Meta autoplay and endless scrolling violates the DSA

The TL;DR
The European Commission issued preliminary findings on Friday accusing Meta Engineering Facebook and Instagram of being addictive, telling them to disable auto-play and automatic endless scrolling or face fines of up to 6% of global revenue. The findings come days before an EU expert panel delivers its recommendations on the minimum age for social media.
The European Commission issued preliminary findings on Friday accusing Meta of creating Facebook and Instagram addiction, giving the company a legal chance to respond before Brussels reaches a final decision that could result in fines of up to 6% of annual revenue worldwide. Based on Meta’s estimated 2025 revenue of $201 billion, that ceiling sits at about $12 billion.
The Commission’s case focused on the architecture, not the content. The investigation, which opened in May 2024, found that features such as autoplay, endless scrolling, and highly personalized food recommendations “fuel the user’s desire to keep scrolling and switch the brain back into ‘autopilot mode,’ which contributes to unhealthy habits and compulsive consumption.”

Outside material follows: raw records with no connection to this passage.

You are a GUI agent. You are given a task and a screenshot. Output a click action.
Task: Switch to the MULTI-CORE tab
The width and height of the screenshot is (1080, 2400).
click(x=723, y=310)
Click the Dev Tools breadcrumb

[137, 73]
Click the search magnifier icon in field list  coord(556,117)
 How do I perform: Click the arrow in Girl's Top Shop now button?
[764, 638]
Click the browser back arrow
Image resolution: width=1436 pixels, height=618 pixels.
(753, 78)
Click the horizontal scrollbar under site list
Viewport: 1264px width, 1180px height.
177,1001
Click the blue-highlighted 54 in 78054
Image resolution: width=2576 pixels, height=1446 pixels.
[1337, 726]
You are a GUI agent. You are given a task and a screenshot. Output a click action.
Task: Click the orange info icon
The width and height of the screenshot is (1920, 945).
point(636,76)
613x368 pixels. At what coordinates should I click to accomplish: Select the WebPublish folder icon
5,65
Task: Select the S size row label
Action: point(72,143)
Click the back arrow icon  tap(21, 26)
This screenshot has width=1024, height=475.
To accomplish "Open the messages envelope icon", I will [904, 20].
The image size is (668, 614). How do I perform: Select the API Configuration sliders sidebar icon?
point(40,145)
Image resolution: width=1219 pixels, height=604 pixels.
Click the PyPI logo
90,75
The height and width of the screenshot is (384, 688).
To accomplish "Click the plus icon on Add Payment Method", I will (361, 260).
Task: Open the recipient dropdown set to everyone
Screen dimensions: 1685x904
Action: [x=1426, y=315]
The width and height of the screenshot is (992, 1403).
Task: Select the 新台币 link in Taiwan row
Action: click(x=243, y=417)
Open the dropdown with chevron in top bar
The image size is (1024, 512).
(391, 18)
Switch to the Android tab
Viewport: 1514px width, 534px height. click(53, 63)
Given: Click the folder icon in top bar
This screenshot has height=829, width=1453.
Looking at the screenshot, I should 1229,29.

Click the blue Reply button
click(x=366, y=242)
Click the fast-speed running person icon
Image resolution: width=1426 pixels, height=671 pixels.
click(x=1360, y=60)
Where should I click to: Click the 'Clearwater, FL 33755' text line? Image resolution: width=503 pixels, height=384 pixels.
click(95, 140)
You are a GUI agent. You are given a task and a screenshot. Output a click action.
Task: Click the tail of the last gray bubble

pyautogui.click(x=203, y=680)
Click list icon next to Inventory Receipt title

What Brussels wants has changed
The commission told Meta to disable autoplay and endless scrolling in the default settings, implement active screen time breaks, and rework its recommendation algorithm away from maximizing pure engagement. Time management tools already built into applications, it said, are too easy to override and “do not lead to meaningful reduction and control of service use.”
Meta disagreed, with spokesman Ben Walters saying the findings “do not accurately reflect the important steps we have taken to protect young people.” He pointed to Teen Accounts, introduced on Instagram in 2024, which “automatically protect teenagers and put parents in control.”
The Commission official responded that the New Accounts can be easily dismissed and do not provide enough conflict to change the common usage. Parental controls also require “considerable technical expertise, time and effort,” the findings said, placing a greater burden on families.
Pattern of findings
Friday’s action is the third set of preliminary findings the Commission has issued against Meta under the DSA. Previous lawsuits have accused the company of failing to keep children under the age of 13 off social media and to provide adequate transparency to outside researchers.
The theory of the addictive design of debt is not new in Brussels. The commission objected to the reward-based interaction features of TikTok in 2024 and issued the first findings of the same against the addictive design of TikTok in February, making Meta the second major platform to receive this specific payment.
The minimum age is Monday
The timing is deliberate: a panel of experts appointed by Commission president Ursula von der Leyen is expected to present its recommendations on Monday on whether the EU should set a minimum communication age. Von der Leyen has already signaled support for the restrictions, with a legislative proposal likely to come in the autumn.
EU child safety legislation has faced repeated delays due to conflicts between privacy law and content scanning proposals, but political momentum behind age limits has grown across the bloc. Twenty-three of the 27 EU member states are currently considering or have passed legislation restricting children’s access to social media.
Regulatory pressure is piling up
The addictive design findings come alongside a separate Commission ruling that Meta’s “pay or consent” advertising model violates the Digital Markets Act. Meta disputes both sets of findings, and no final decision or penalty has been issued in either case.
Preliminary findings give Meta the right to examine the evidence gathered and present a formal defense. If the Commission confirms a violation, it has the power to enforce structural remedies and, if that is ignored, periodic penalty payments in addition to the basic penalty.